_LISTED RECORDS_:
┄┄┄┄┄┄┄┄┄┄┄┄┄┄┄┄┄┄┄┄

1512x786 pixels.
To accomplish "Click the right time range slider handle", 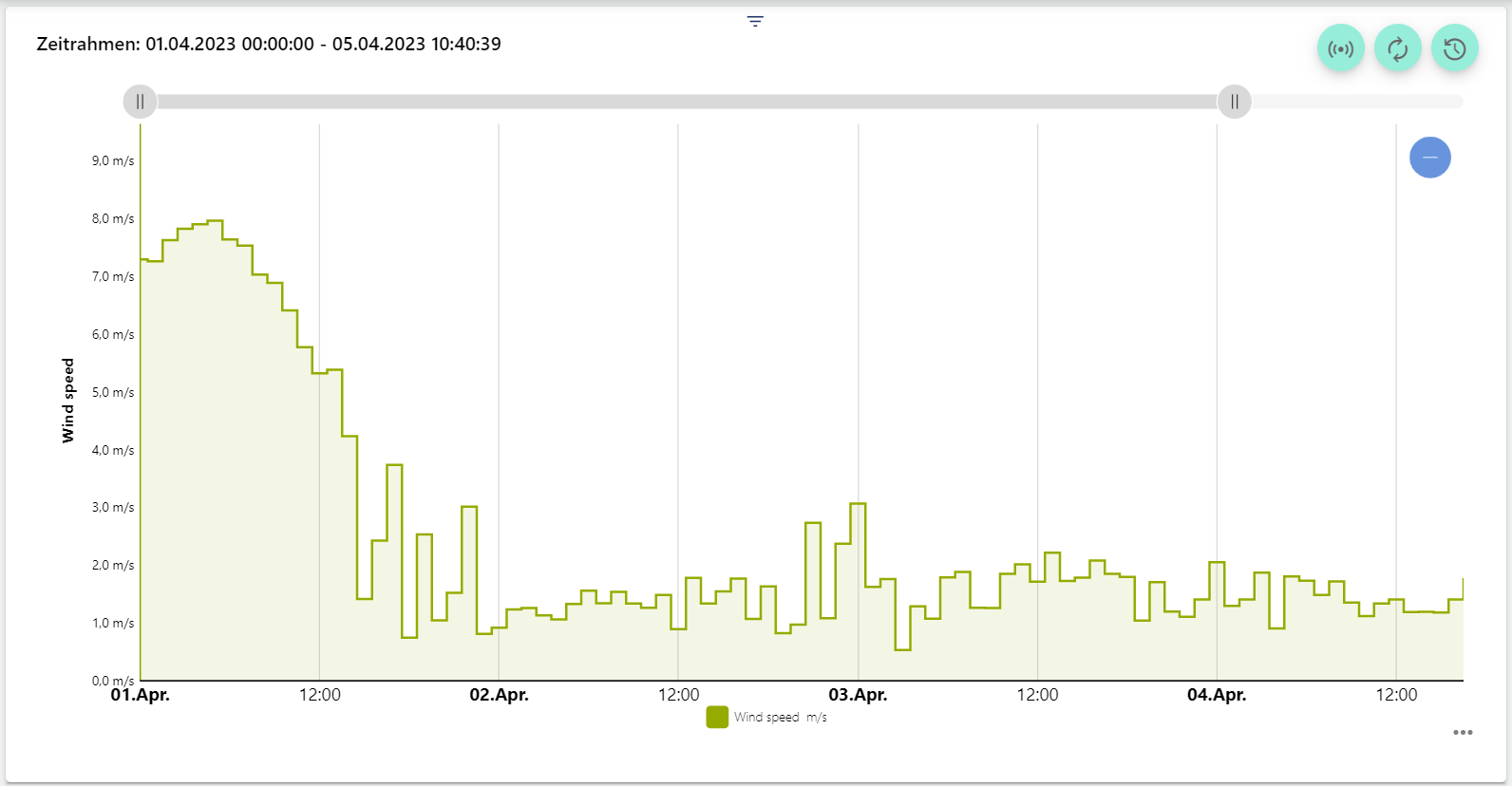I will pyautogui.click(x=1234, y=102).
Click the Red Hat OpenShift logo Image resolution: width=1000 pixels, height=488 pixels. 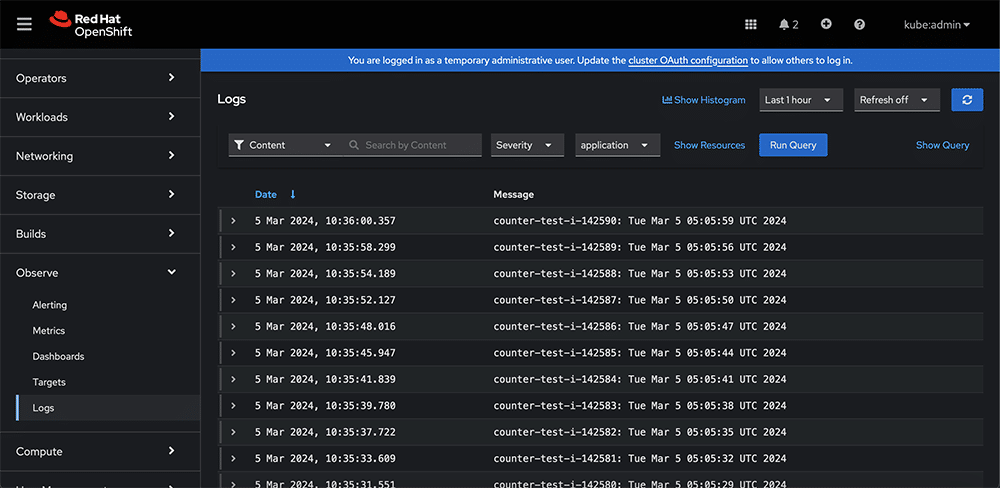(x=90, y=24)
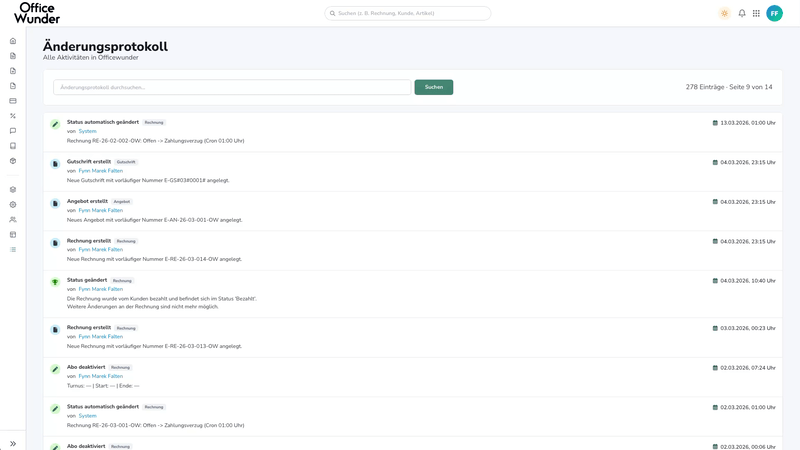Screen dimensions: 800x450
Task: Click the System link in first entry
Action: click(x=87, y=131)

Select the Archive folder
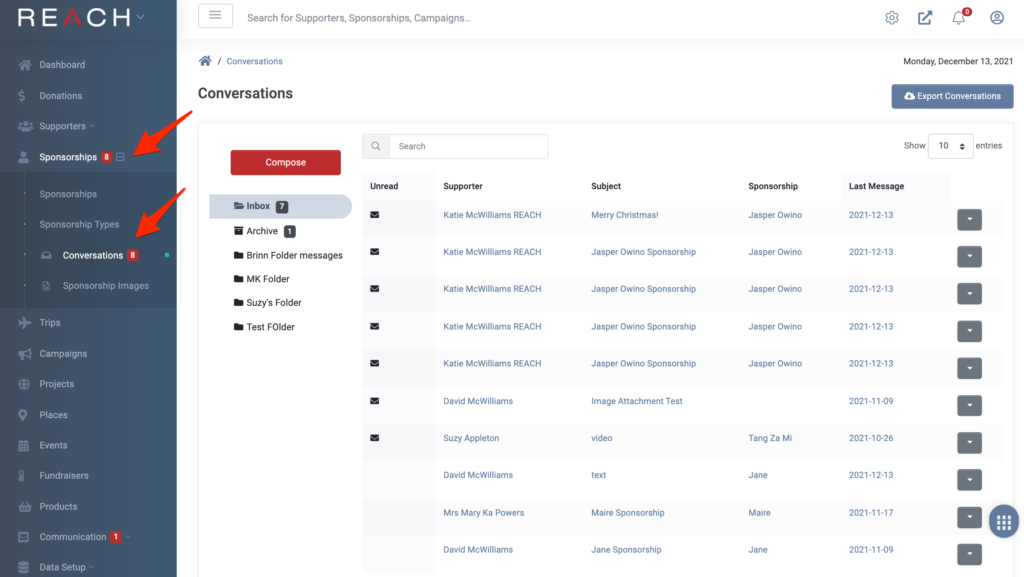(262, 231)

┄┄┄┄┄┄┄┄┄┄┄┄┄┄┄┄┄┄┄┄

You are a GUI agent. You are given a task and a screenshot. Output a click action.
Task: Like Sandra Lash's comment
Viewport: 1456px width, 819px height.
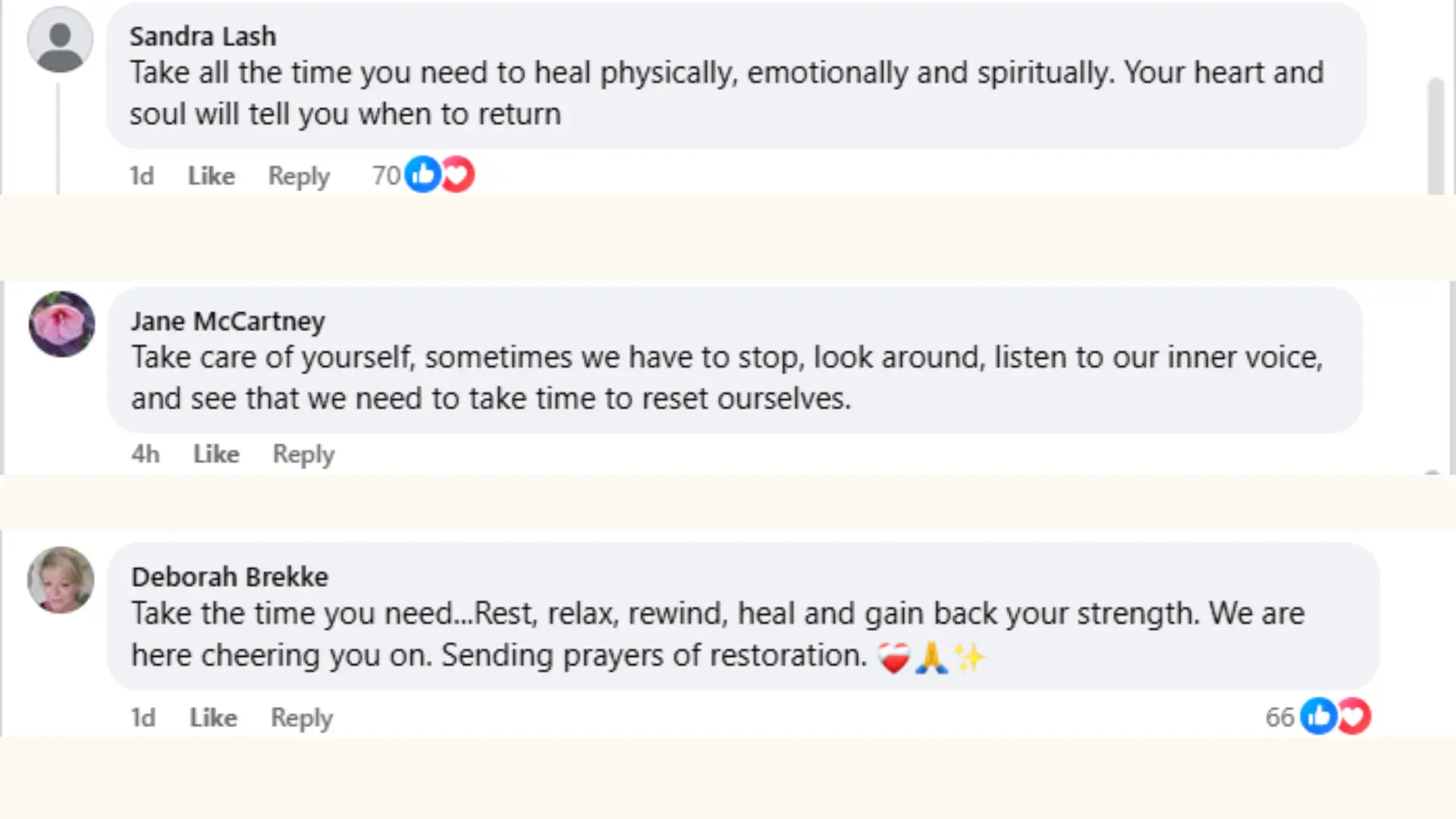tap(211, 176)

┄┄┄┄┄┄┄┄┄┄┄┄┄┄┄┄┄┄┄┄

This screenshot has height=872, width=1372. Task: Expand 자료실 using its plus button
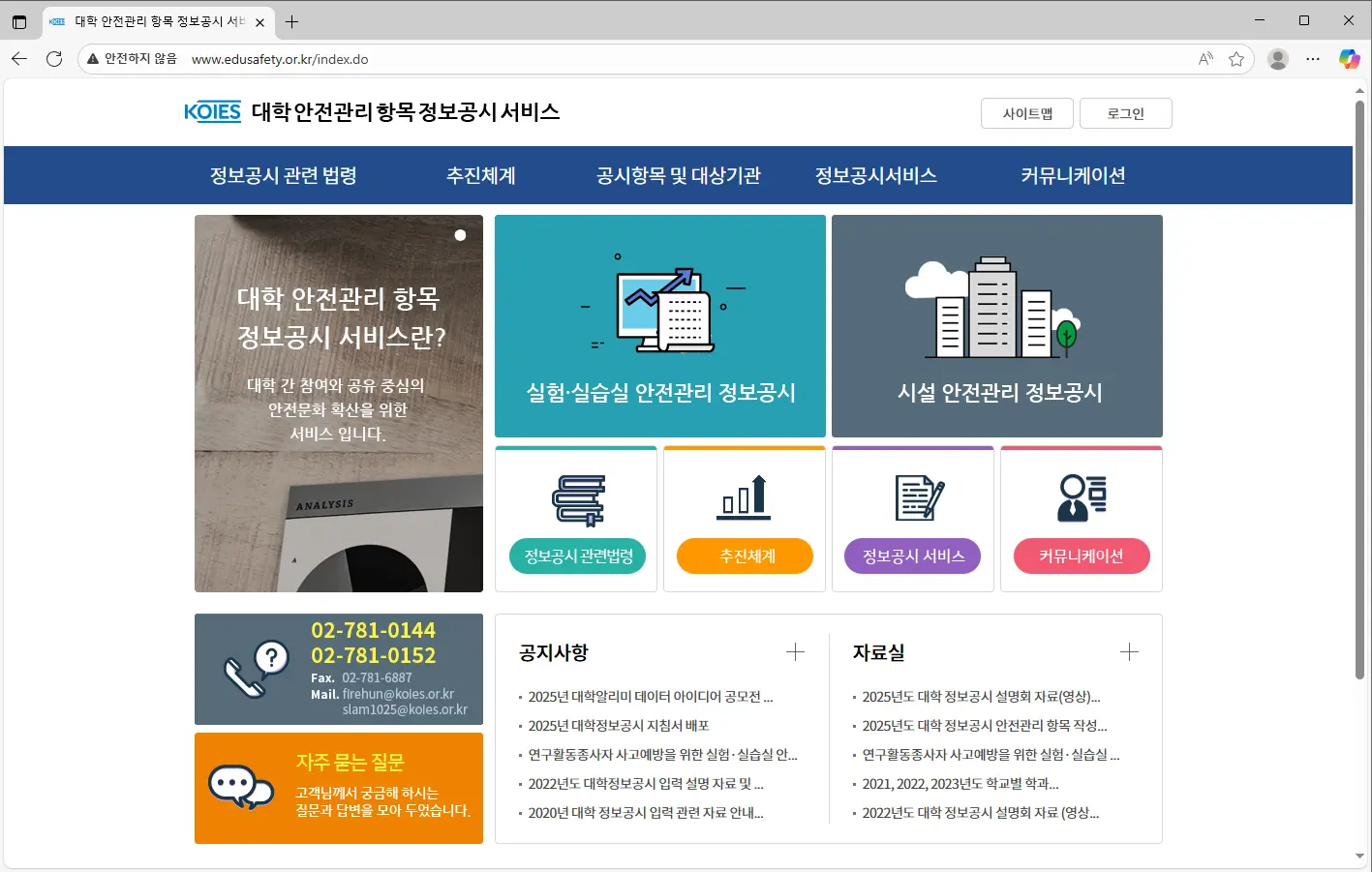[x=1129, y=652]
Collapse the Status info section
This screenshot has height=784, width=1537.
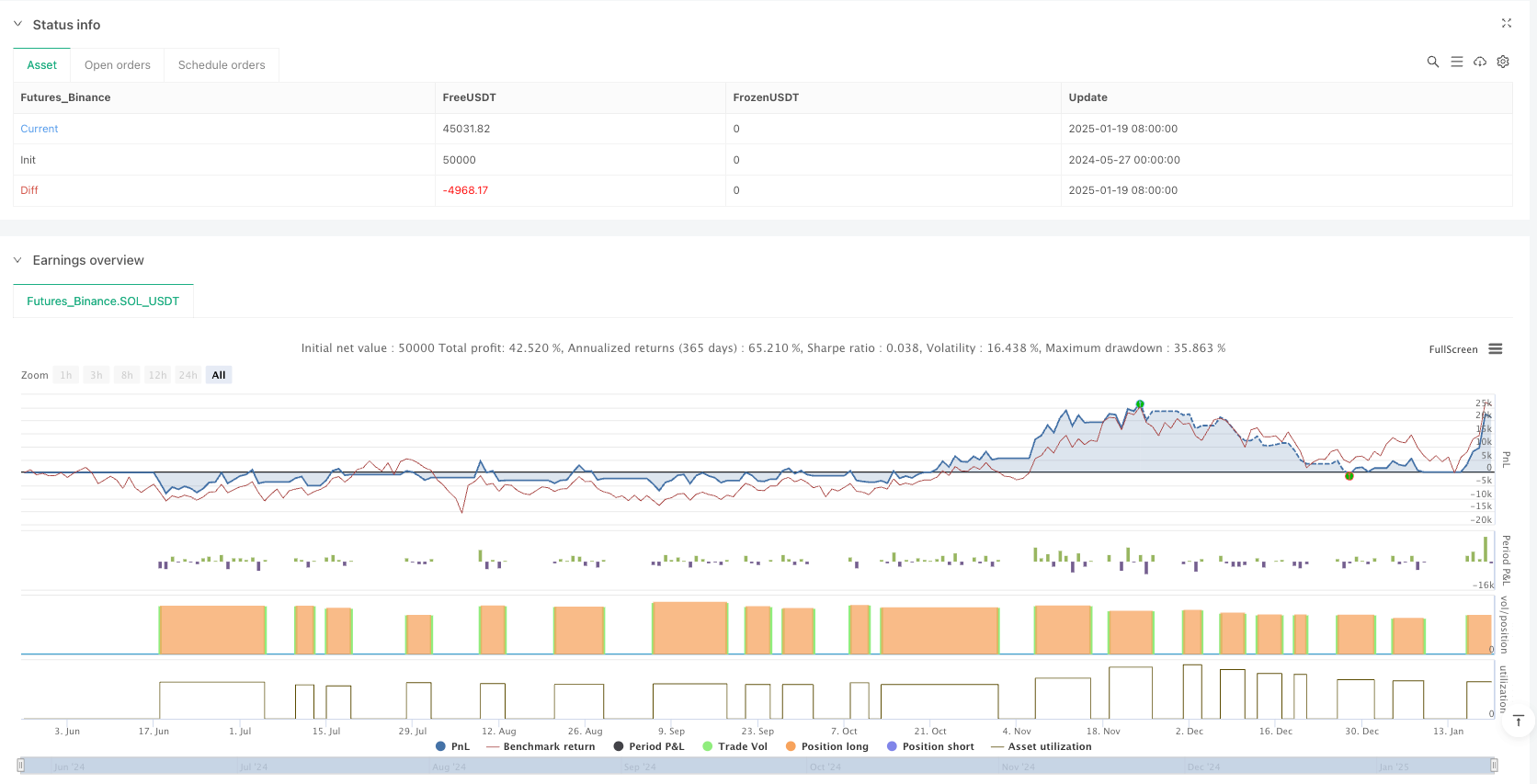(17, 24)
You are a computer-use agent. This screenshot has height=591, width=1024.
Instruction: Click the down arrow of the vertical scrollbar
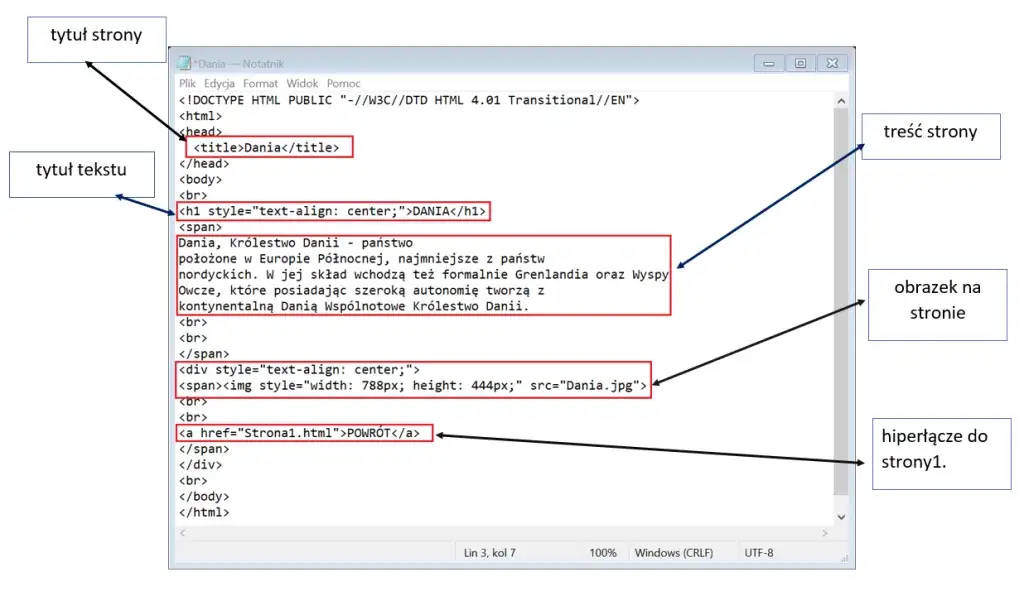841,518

┄┄┄┄┄┄┄┄┄┄┄┄┄┄┄┄┄┄┄┄

_WORK TASK_: Where does the word "agent" occur in the data? Copy every line that has it.

_ANSWER SPACE_:
You are a GUI agent. You are given a task and a screenshot. Output a click action.
You are a computer-use agent. This screenshot has height=591, width=1024.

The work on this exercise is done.